Requirement 1 ::
Answer these questions using the article on cholesterol and brain amyloid:
(a) How many people did the researchers recruit, and how old were they?
(b) What HDL cholesterol level does the article call best?
(c) How were the participants' amyloid levels obtained?
Requirement 2 :: Based on the article on cholesterol and brain amyloid, explain why Reed says cholesterol treatment should continue in people developing memory loss even apart from cardiovascular concerns.

Text under study ::
----
High levels of “good” cholesterol and low levels of “bad” cholesterol are correlated with lower levels of amyloid plaque deposition in the brain that is a hallmark of Alzheimer’s disease, according to a new study.
The pattern mirrors the relationship between good and bad cholesterol in cardiovascular disease, according to researchers at the University of California-Davis.
“Our study shows that both higher levels of HDL — good — and lower levels of LDL — bad — cholesterol in the bloodstream are associated with lower levels of amyloid plaque deposits in the brain,” said Bruce Reed, Ph.D., lead study author and associate director of the UC Davis Alzheimer’s Disease Center.
The relationship between high cholesterol and increased risk of Alzheimer’s disease has been known for some time, but the new study is the first to specifically link cholesterol to amyloid deposits in living human study participants, according to Reed.
The study was published in JAMA Neurology.
Charles DeCarli, M.D., director of the Alzheimer’s Disease Center and an author of the study, said it is a wake-up call that, just as people can influence their late-life brain health by limiting vascular brain injury through controlling their blood pressure, the same is true of getting a handle on their serum cholesterol levels.
In the United States, cholesterol levels are measured in milligrams (mg) of cholesterol per deciliter (dL) of blood. For HDL cholesterol, a level of 60 mg/dl or higher is best. For LDL cholesterol, a level of 70 mg/dL or lower is recommended for people at very high risk of heart disease.
“If you have an LDL above 100 or an HDL that is less than 40, even if you’re taking a statin drug, you want to make sure that you are getting those numbers into alignment,” DeCarli said. “You have to get the HDL up and the LDL down.”
For the study, researchers recruited 74 people 70 years and older from California stroke clinics, support groups, senior facilities and the Alzheimer’s Disease Center. They included three individuals with mild dementia, 33 who were cognitively normal, and 38 who had mild cognitive impairment.
Amyloid levels were obtained using a tracer that binds with amyloid plaques and then imaging the participants’ brains using PET scans.
The researchers found that higher fasting levels of LDL and lower levels of HDL were associated with greater brain amyloid — a first-time finding linking cholesterol fractions in the blood and amyloid deposition in the brain, they say. They added they did not study how cholesterol promotes amyloid deposits.
“This study provides a reason to certainly continue cholesterol treatment in people who are developing memory loss regardless of concerns regarding their cardiovascular health,” said Reed, a professor in the UC Davis Department of Neurology. “It also suggests a method of lowering amyloid levels in people who are middle aged, when such build-up is just starting.
“If modifying cholesterol levels in the brain early in life turns out to reduce amyloid deposits late in life, we could potentially make a significant difference in reducing the prevalence of Alzheimer’s, a goal of an enormous amount of research and drug development effort.”
----
Recorded information ::
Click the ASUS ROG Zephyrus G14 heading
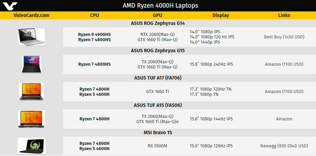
----
Task output 1 ::
(a) 74 people, all 70 years and older.
(b) 60 mg/dL or higher.
(c) A tracer that binds with amyloid plaques was used, and the participants' brains were then imaged with PET scans.

Task output 2 :: The study found that higher LDL and lower HDL levels in the blood were associated with greater amyloid plaque deposits in the brain, a hallmark of Alzheimer's disease. That link to brain amyloid gives a reason to treat cholesterol in people with memory loss regardless of their heart health.